Casorati e De Chirico fra i suoi «allievi»

Andrea Mantegna è stato uno dei maestri più amati dagli artisti italiani del Ventesimo secolo, tanto che anche la mostra che dal 16 settembre prossimo lo celebra in tre città (Padova, Verona e Mantova) si potrebbe leggere dal punto di vista delle reminiscenze, delle citazioni, degli omaggi.
Felice Casorati ha amato appassionatamente il Cristo morto e l’ha inserito nei suoi atelier metafisici, trasformandolo in altrettante modelle viste di scorcio. Giorgio De Chirico ha eseguito nel 1921, nel clima del «Ritorno all’ordine», una copia del San Giorgio, per dimostrare che l’arte è, prima di tutto, meditazione sull’arte. Achille Funi e Mario Sironi hanno tenuto presente le città mantegnesche in certi paesaggi urbani e in alcune figure di guerrieri.

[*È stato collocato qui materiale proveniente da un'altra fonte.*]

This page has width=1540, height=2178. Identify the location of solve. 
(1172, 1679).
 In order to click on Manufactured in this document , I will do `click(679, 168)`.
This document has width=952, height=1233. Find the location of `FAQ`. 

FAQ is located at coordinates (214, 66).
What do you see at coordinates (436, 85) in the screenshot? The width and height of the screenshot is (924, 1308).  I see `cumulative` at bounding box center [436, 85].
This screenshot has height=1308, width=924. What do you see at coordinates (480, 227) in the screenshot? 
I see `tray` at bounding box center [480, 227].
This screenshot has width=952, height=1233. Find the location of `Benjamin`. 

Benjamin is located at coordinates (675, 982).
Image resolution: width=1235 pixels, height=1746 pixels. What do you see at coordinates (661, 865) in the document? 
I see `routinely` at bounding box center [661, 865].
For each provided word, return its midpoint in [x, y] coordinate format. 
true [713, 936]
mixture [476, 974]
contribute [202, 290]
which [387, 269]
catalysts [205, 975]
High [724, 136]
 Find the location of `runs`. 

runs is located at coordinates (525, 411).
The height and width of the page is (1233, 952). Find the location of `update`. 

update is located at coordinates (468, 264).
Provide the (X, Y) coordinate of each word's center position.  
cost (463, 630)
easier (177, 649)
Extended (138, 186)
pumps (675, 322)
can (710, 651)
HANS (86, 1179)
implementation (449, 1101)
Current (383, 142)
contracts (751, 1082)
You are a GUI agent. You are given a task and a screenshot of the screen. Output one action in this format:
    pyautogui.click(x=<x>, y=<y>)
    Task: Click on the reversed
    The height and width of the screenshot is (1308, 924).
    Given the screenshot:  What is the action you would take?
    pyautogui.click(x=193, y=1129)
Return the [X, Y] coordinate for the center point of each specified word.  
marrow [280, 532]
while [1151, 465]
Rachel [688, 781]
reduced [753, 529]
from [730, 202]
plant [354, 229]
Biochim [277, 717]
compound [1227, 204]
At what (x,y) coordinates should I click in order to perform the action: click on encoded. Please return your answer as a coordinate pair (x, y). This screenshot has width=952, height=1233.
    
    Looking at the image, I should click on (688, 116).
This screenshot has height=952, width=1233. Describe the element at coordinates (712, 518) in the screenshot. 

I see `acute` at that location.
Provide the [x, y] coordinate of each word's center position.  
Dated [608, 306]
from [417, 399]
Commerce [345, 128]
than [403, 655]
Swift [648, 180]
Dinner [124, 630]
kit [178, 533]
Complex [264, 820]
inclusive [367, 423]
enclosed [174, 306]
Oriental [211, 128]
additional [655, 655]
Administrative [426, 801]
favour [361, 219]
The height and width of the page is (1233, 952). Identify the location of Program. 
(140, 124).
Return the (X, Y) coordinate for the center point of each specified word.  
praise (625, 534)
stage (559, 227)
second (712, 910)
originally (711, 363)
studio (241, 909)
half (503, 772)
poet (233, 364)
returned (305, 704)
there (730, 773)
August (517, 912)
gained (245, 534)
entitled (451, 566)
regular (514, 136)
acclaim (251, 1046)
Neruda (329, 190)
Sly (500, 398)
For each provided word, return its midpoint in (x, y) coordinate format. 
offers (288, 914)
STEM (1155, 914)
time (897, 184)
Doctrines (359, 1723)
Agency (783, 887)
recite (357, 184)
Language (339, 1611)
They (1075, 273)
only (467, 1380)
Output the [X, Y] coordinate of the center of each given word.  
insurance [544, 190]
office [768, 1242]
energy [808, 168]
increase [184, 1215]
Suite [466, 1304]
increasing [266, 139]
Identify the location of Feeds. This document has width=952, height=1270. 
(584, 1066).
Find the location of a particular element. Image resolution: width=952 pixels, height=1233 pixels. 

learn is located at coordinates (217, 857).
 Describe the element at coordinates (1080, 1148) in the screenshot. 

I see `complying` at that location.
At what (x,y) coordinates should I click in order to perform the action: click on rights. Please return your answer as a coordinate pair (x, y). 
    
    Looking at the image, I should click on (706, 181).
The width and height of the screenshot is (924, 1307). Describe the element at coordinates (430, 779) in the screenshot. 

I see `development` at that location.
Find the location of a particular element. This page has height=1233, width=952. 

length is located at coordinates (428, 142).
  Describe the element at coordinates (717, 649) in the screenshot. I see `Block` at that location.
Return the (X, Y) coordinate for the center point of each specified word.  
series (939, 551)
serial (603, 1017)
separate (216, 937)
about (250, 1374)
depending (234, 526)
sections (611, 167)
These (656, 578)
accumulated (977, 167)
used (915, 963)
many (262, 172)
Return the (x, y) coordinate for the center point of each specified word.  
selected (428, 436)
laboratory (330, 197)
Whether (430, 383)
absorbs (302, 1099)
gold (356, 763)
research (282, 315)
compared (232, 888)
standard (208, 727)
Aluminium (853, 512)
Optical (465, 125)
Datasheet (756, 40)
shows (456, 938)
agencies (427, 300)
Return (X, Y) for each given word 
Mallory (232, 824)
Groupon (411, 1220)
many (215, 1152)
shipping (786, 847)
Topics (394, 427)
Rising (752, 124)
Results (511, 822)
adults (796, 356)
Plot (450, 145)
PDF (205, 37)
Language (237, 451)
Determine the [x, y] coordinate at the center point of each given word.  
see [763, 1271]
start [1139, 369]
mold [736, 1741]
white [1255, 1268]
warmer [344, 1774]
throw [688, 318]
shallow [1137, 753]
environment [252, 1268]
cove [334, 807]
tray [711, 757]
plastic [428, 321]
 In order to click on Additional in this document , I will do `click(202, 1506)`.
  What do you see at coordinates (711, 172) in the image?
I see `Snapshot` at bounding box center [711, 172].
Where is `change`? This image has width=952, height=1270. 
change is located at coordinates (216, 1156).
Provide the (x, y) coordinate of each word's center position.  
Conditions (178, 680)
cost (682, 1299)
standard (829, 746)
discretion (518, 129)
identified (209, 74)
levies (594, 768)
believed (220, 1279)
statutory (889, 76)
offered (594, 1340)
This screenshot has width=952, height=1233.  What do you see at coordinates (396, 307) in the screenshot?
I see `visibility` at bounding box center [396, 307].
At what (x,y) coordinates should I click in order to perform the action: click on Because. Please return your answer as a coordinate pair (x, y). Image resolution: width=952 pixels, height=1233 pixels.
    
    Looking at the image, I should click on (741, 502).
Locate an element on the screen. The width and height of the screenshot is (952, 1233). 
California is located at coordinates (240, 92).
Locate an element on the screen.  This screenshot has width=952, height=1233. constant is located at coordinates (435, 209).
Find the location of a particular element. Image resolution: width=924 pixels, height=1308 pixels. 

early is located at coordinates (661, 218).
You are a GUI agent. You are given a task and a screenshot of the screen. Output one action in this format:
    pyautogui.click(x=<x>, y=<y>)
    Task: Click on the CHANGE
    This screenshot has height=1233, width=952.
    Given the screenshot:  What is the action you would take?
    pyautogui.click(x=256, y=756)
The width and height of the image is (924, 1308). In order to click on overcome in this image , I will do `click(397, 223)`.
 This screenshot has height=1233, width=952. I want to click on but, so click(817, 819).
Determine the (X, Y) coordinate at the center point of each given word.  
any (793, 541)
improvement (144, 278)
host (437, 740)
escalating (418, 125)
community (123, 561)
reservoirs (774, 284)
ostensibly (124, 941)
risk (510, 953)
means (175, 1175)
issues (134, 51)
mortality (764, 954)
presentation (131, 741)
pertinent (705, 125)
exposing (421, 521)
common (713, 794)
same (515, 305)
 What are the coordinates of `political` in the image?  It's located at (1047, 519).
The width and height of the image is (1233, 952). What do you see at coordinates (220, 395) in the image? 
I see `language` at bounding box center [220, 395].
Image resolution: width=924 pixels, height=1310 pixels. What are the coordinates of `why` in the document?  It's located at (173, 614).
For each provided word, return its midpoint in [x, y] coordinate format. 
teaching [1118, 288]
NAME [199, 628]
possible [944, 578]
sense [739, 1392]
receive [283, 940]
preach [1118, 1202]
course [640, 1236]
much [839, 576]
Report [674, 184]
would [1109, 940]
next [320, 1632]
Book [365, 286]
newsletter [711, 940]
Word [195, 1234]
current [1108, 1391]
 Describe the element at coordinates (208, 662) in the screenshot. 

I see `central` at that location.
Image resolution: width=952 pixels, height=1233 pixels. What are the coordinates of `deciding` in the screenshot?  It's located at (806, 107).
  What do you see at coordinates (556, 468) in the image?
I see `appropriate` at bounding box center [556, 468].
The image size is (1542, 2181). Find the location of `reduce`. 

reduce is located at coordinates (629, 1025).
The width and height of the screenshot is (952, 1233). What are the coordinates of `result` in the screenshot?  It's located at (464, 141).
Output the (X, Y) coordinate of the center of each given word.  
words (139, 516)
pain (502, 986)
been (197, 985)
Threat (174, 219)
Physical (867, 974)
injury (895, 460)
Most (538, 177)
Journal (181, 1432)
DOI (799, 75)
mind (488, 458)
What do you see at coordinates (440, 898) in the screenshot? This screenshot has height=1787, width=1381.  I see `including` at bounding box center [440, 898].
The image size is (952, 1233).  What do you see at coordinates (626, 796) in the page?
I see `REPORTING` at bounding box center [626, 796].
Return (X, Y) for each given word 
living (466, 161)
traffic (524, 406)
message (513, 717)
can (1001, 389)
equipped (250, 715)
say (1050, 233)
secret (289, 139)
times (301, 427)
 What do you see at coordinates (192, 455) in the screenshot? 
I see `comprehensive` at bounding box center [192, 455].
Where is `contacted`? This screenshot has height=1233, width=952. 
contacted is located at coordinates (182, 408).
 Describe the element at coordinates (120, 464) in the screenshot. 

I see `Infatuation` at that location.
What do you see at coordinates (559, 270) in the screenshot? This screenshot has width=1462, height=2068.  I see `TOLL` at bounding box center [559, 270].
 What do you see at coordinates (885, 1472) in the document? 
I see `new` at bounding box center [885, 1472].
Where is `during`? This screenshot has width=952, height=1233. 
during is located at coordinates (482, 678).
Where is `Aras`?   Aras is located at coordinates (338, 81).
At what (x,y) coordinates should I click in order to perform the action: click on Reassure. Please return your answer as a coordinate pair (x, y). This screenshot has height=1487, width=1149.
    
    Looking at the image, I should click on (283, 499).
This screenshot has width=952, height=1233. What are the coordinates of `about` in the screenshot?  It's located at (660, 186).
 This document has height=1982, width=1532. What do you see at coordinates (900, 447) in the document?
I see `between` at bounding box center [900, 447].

Gianfilippo Usellini si è ispirato più volte alla Camera degli Sposi, perfino popolandola di pappagalli, e ha dipinto la stessa Casa del Mantegna, dove ha ambientato la rocambolesca discesa di un Paracadute.
Ma non solo gli artisti hanno amato il maestro padovano.

Nel 1961 Margherita Sarfatti, ormai ultraottantenne, ha voluto andare a Mantova per la grande antologica mantegnesca: l’ultima mostra che vide prima di morire. Sono solo alcuni esempi (molti altri se ne potrebbero aggiungere), ma dimostrano la continuità di un colloquio che non si è mai interrotto.